If losing is a soul-crushing defeat to be avoided at all costs and winning is The Delicious Cake, not the icing, there is a much stronger incentive to win.
See the OB article on Lost Purposes- there's a distinct chance that a process optimized for fact-finding or interesting-fact gathering won't be optimized for winning. Sometimes our map needs to reflect the territory just enough for us to find the treasure.
In the real world where games have consequences, there is specialization, insofar as it is possible, in exploration and winning. Defense R&D is a function very separate from combat, and engineering is mostly separate from physics. Because there are limits to the scope of human attention, our sense of "this might be useful elsewhere" comes into conflict with the drive to start and finish projects.
"With that caveat, this summary and plenty of the posts contained within are damn useful!"
I resoundingly agree.
That said, Eliezer is attempting to leverage the sentiments we now call "altruistic" into efficient other-optimizing. What if all people are really after is warm fuzzies? Mightn't they then shrink from the prospect of optimally helping others?
Hobbes gives us several possible reasons for altruism, none of which seem to be conducive to effective helping:
"When the transferring of right is not mutual, but one of the parties transferreth in hope to gain thereby friendship or service from another, or from his friends; or in hope to gain the reputation of charity, or magnanimity; or to deliver his mind from the pain of compassion [self-haters give more?]; or in hope of reward in heaven; this is not contract, but gift, free gift, grace: which words signify one and the same thing."
There is also the problem of epistemic limitations around other-optimizing. Charity might remove more utilons from the giver than it bestows upon the receiver, if only because it's difficult to know what other people need and easier to know what oneself needs.
"...then there's the idea that rationalists should be able to (a) solve group coordination problems, (b) care a lot about other people and (c) win..."
Why should rationalists necessarily care a lot about other people? If we are to avoid circular altruism and the nefarious effects of other-optimizing, the best amount of caring might be less than "a lot."
Additionally, caring about other people in the sense of seeking emotional gratification primarily in tribe-like social rituals may be truly inimical to dedicating one's life to theoretical physics, math, or any other far-thinking discipline.

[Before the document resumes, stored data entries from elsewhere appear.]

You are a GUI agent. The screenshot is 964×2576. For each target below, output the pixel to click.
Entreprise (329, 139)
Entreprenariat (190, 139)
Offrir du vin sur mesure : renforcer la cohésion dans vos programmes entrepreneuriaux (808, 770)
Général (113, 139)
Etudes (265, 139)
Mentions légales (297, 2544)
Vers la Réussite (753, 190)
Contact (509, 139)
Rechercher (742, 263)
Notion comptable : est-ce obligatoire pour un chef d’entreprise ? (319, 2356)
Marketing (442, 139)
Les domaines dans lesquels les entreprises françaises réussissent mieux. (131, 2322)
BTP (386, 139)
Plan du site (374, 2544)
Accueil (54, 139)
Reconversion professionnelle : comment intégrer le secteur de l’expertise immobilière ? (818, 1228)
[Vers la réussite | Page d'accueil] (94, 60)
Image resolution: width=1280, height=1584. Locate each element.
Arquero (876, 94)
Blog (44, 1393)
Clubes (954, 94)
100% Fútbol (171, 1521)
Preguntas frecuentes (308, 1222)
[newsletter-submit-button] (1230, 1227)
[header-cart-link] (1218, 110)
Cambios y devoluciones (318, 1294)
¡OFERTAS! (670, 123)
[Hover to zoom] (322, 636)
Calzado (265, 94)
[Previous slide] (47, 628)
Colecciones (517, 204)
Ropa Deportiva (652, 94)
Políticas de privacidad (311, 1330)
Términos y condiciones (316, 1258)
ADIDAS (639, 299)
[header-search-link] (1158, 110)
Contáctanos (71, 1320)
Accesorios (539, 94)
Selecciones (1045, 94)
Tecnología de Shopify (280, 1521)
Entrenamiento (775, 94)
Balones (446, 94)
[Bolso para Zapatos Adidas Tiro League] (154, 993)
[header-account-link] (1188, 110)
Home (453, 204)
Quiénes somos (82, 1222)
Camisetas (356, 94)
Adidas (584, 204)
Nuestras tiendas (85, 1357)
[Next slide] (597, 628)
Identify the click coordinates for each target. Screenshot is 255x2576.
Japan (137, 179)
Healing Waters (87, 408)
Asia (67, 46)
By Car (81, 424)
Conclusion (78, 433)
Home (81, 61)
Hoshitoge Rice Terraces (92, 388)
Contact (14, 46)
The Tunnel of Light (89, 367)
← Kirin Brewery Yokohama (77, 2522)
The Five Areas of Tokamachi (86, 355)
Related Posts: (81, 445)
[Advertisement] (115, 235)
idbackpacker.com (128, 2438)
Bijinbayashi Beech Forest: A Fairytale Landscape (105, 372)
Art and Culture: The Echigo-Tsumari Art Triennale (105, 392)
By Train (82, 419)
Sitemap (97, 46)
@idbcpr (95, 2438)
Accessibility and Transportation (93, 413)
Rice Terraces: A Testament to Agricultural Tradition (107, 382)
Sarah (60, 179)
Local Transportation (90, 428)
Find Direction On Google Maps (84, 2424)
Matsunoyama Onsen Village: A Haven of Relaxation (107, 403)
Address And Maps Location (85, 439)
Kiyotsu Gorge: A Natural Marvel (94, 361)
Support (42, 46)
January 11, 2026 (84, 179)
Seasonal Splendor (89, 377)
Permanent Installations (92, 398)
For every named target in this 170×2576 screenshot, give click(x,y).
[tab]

Caring about other people may entail involvement in politics, and local politics can be just as mind-killing as national politics.
It might be prudent to avoid associating rationality with particular people or social institutions.
There's always the risk that particular instances of rationality will result in disaster, or that Bad Guys will be painstakingly rational, and in the early stages, wouldn't want to suffer the fate of religions, which often take reputation hits when their followers do nasty things.
Rationality could be advertised as a morally neutral instrumental value, i.e., Better Living Through Rationality.
On the other hand, we could sell rationality as a tool for atheists, drug policy activists, and stockbrokers, and publicly associate with their successes.
I would venture that emotivism can be a way of setting up short-run incentives for the achievement of sub-goals. If we think "Bayesian insights are good," we can derive some psychological satisfaction from things which, in themselves, do not have direct personal consequences.
By attaching "goodness" to things too far outside our feedback loops, like "ending hunger," we get things like counterproductive aid spending. By attaching "goodness" too strongly to subgoals close to individual feedback loops, like "publishing papers," we get a flood of inconsequential academic articles at the expense of general knowledge.